This manual is written so understandably that it makes it easy for a twelve-year old to build and run these systems. Build four different sizes of stable, durable, and productive indoor aquaponics systems that can be operated indoors OR outdoors, or even MOVED between indoors and outdoors, depending on the season. These affordable systems range from a COUNTER TOP 2.5 square foot system to one with 32 square feet in grow bed area. The 2.5 square foot system costs $95 for materials, the 32 square foot one costs $250 for materials. Most materials are available locally; some items may need to come from suppliers whose contact information is given in the materials lists. In addition to the four standard sizes of systems in the manual we show you how to build small aquaponics systems out of Igloo coolers, discarded refrigerators and freezers, plastic garbage cans and barrels, concrete mixing tubs, and other easily-procured items. Most importantly, we show you in complete detail how to OPERATE them successfully!

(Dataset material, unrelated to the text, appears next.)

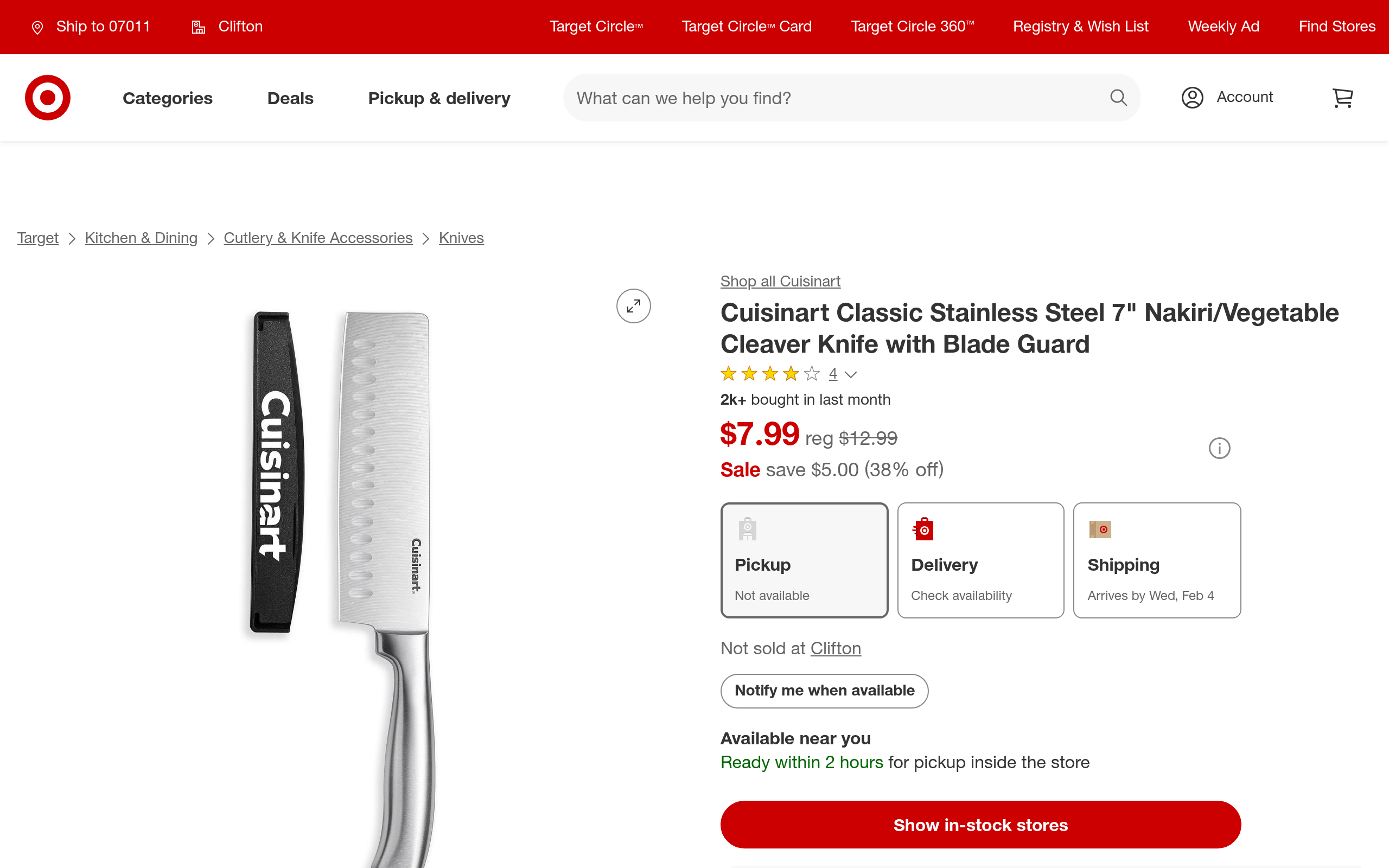The width and height of the screenshot is (1389, 868).
Task: Open the Categories menu
Action: click(168, 98)
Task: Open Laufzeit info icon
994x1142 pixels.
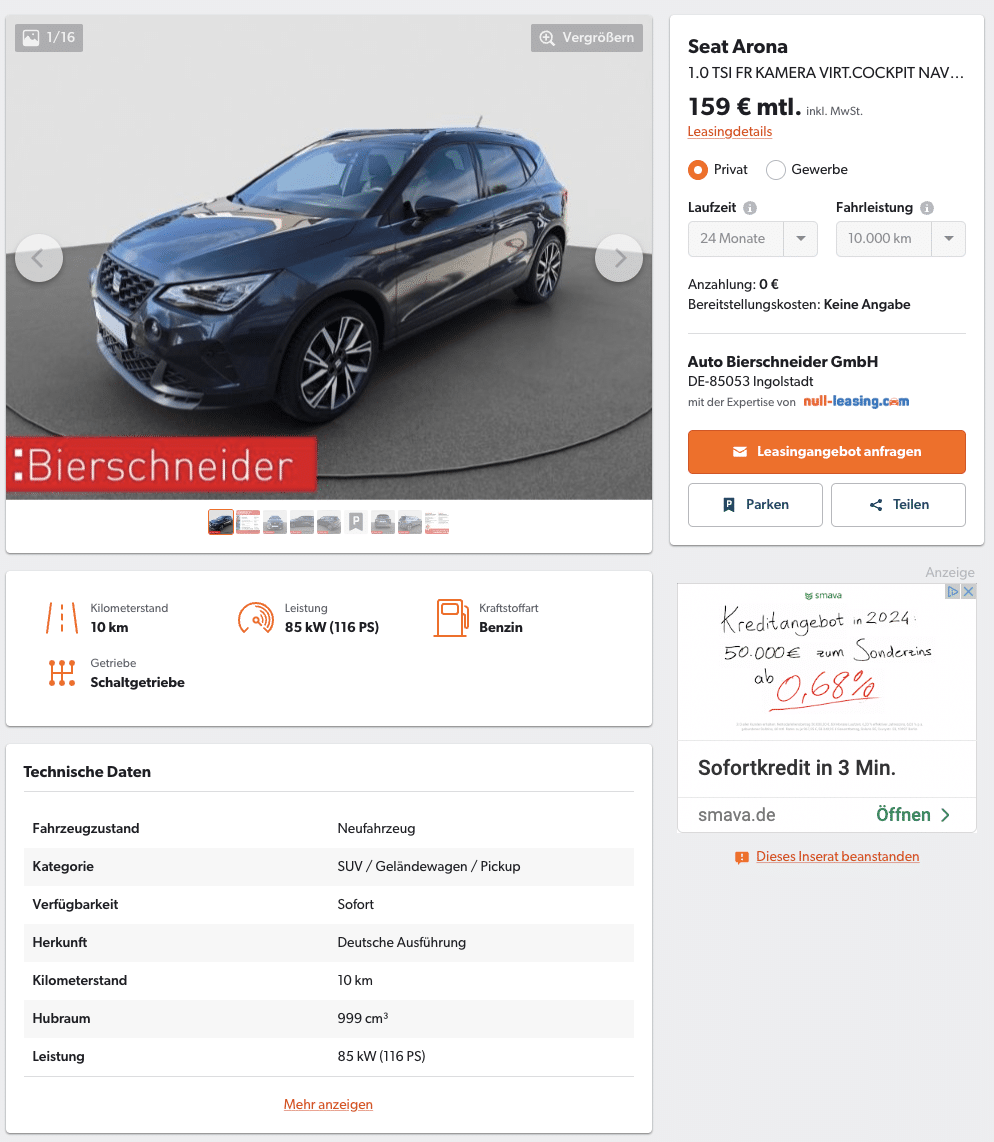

The Indoor System package includes new and easy-to-understand building instructions and complete operating information for small aquaponic systems based on our years of experience operating a commercial aquaponics farm. Anyone can build a system out of plastic barrels, but operating one without good and easily-understood information can be frustrating. Operating information is given in the form of a "Daily Operations Manual" where you simply use the checklist and follow the step-by-step instructions on your way to success with aquaponics.

We've spent hundreds of thousands of dollars, hundreds of hours, and built our first commercial aquaponics systems with FAR less information than this manual contains. We included all the information learned from spending that money and time in this manual so you don't make any of the same mistakes we did.


Learn about our Apartment/Condo Systems!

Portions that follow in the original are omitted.